Monday, June 22, 2015

Lesley Yalen, The Hearts of Vikings




Dad says a Paterson man lost his mind

On the George Washington Bridge

Another urge to span a gap

Another ride along this terminal moraine.

Now I keep an eye on the break-down lane

For people who may need my help specifically

But the edge of the world is speeding (“Causeway”)

Northampton, Massachusetts Lesley Yalen’s first trade collection of poetry is The Hearts of Vikings (Boston MA: Natural History Press, 2015). The author of a small handful of poetry chapbooks, including This Elizabeth (Minus House Press, 2007) and the beginning in (minutes BOOKS, 2011), there have been more than a few of us clamouring for a first collection to appear. Composed in four sections—“Causeway,” “The Beginning In,” “The Hearts of Vikings” and “Kaddish”—there is something of the collected-chapbooks feel to The Hearts of Vikings, which may or may not even be true (a chicken-or-egg idea: did the book structure pre-date the excision into chapbook manuscripts, or the other way around?), but something that my prior knowledge of her work is distracting me towards. Still, such books can make for entirely cohesive collections, such as, for example, Toronto poet Kevin Connolly’s long-ago first, Asphalt Cigar (Toronto ON: Coach House Press, 1995).

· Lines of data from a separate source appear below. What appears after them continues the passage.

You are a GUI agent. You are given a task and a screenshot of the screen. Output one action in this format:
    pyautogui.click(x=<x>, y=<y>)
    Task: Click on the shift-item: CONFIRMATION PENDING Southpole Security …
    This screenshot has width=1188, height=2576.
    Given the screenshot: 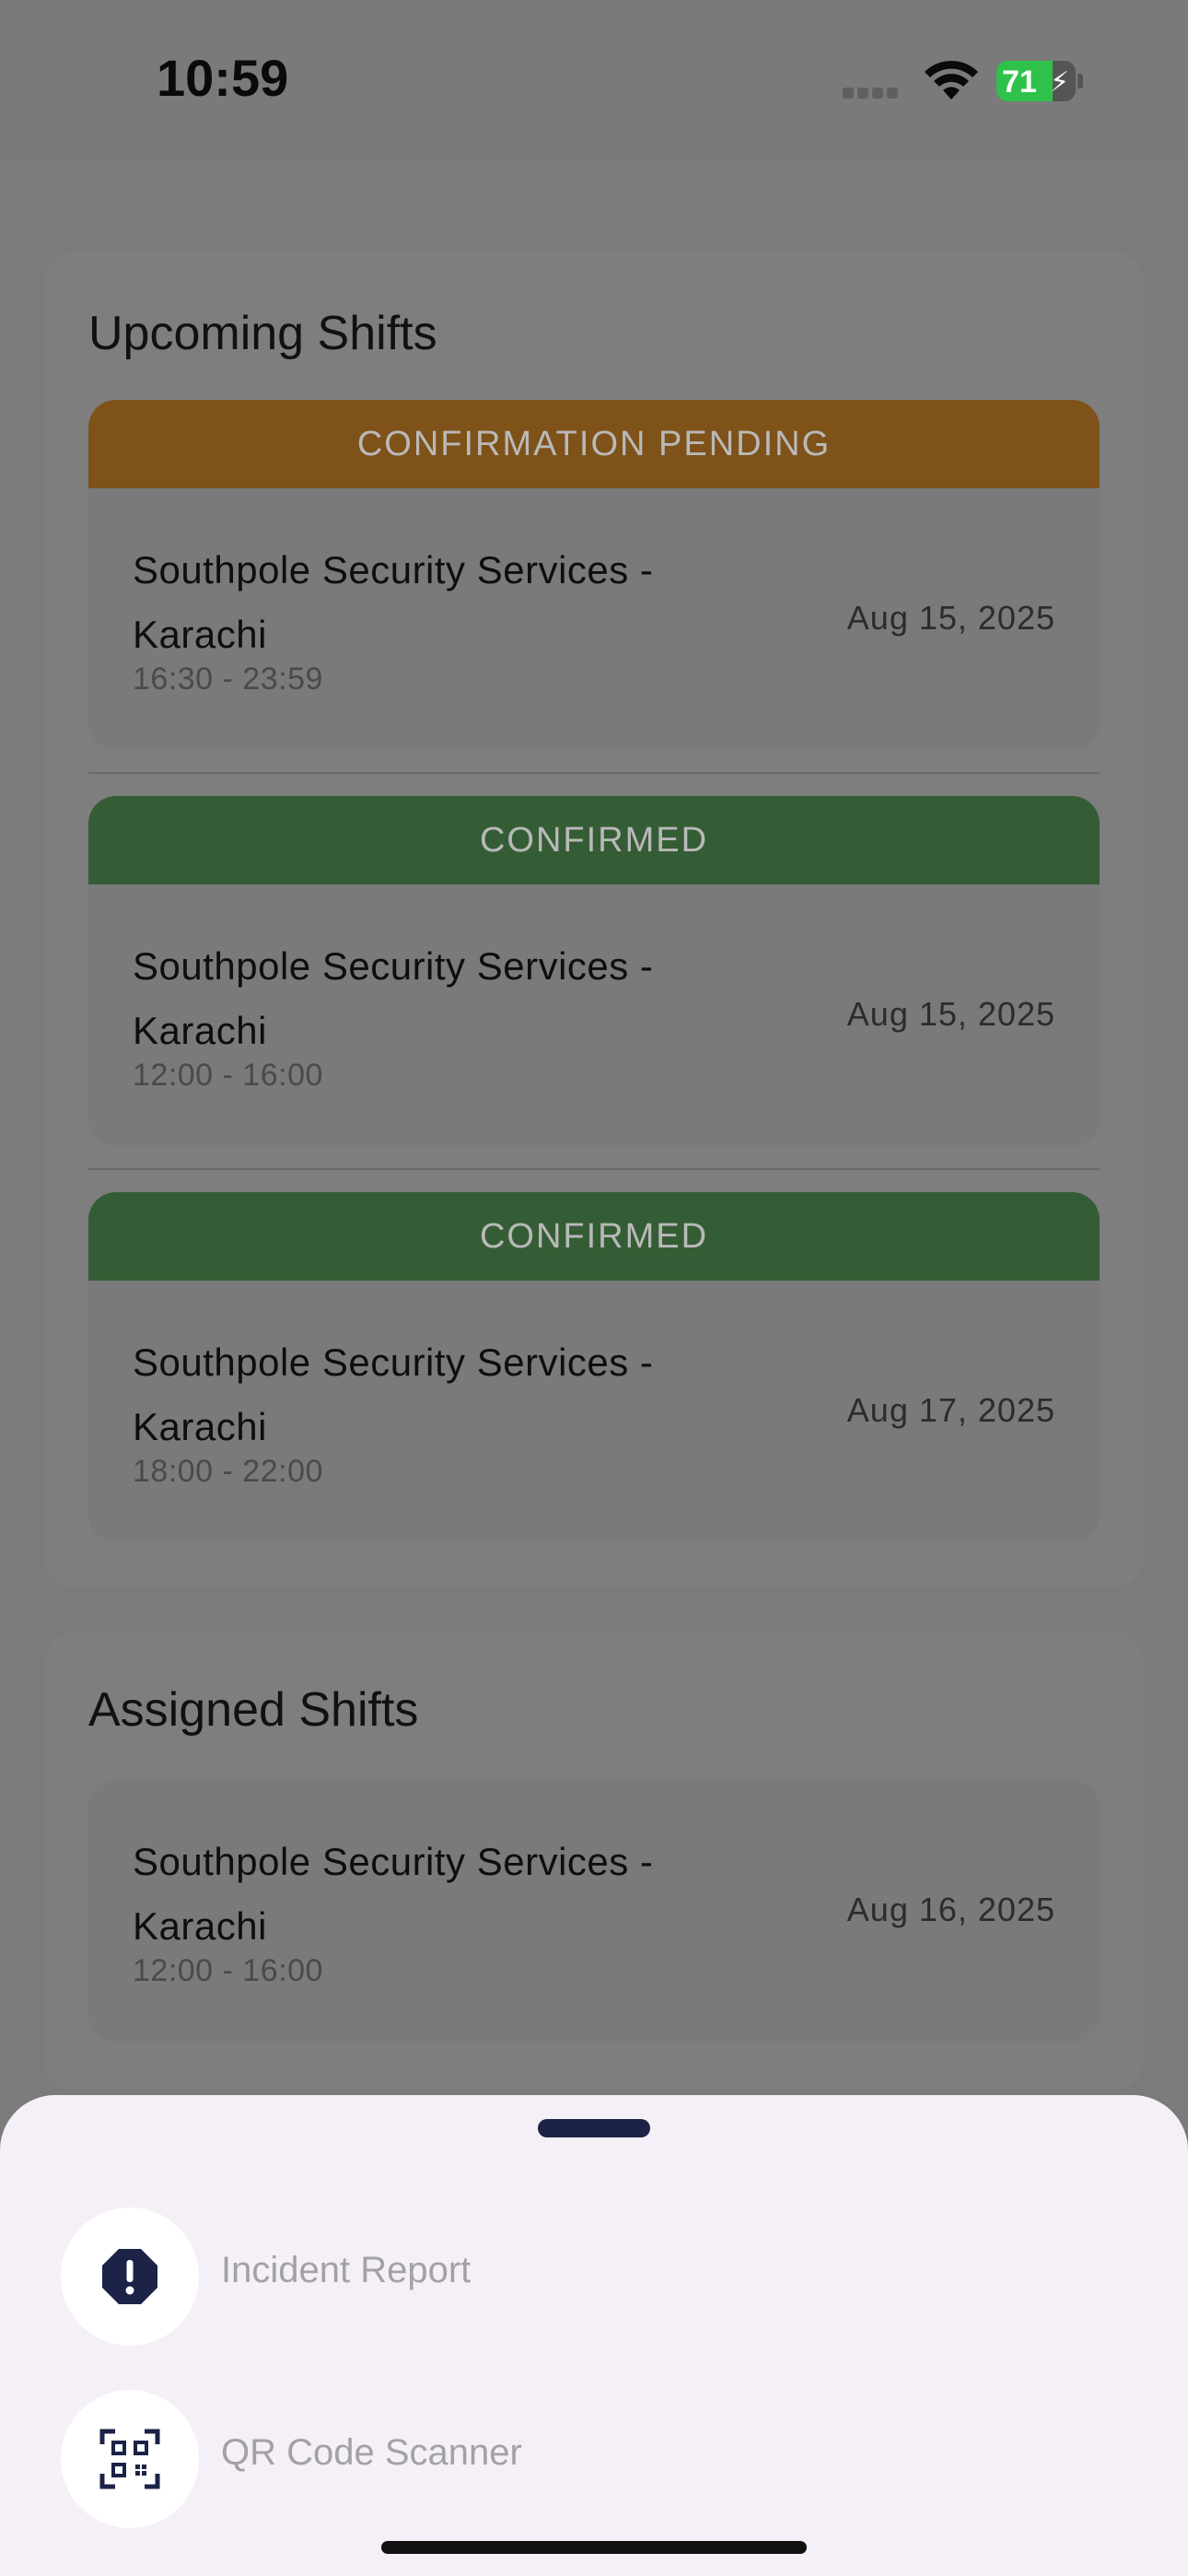 What is the action you would take?
    pyautogui.click(x=594, y=575)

The squares are cut out, so that the
men stand in them firmly.

When you die. When I feel no quivering leaf
or breath. When finally deprived.

And the construction and the process of the proof.
And afraid. And Beethoven composed his

music for his God. When forced to be born
all alone again. All normal and alone. When

without a thought of authorship you slip all
egress from the heavily bolted earth, when

explosions are tearing holes in iron and
balancing on a peg is no option. When tea

is served on a patternless dress, various ladies
introduced to me by name. At the

borderland of grammar. And I can’t seem
to catch their names over the hearing.

Much of what I’ve seen of her work so far (and this book is no exception) seems to favour the sequence, whether constructing a small unit out of untitled fragments, or out of titled poems, both of which manage to accumulate into something larger, abstract and singular. Her poems might be built with a larger framework in mind, but she manages to leave incredible, open spaces between her lines and stanzas, allowing her poems a near-excess of breath, and therefore, life. Yalen’s The Hearts of Vikings writes out a series of shifts, revisions, abstracts and the texture of dreams, set as much in the tangible as in the intangible, slipping even in the grip of her incredible lines. One might say that the entire collection articulates an attempt towards writing out the slippages of identity, from the “Kaddish” that ends the book to the poem “The New World,” that opens the collection: “The passage was a middle whose end was me // let me revise [.]” Does writing out the whom and the what cement, or even reduce, identity, or simply highlight the impossibilities of writing? Who are you, really?

People had texture, dimension, and mass

If you hurled a person at another, it hurt

If you removed a person from a scene, gone.

A person could be embellished, disassembled,

Or held, but it couldn’t slip through fingers

Or be in two places now,

In your lungs or written down,

Sung or eternal or repeated.

Every thing had an inside and a skin,

A face and a tail,

An origin, a due date, an appearance, and dreams.

A box divided all space

Into two areas, no matter where you put it

It insisted on making this distinction.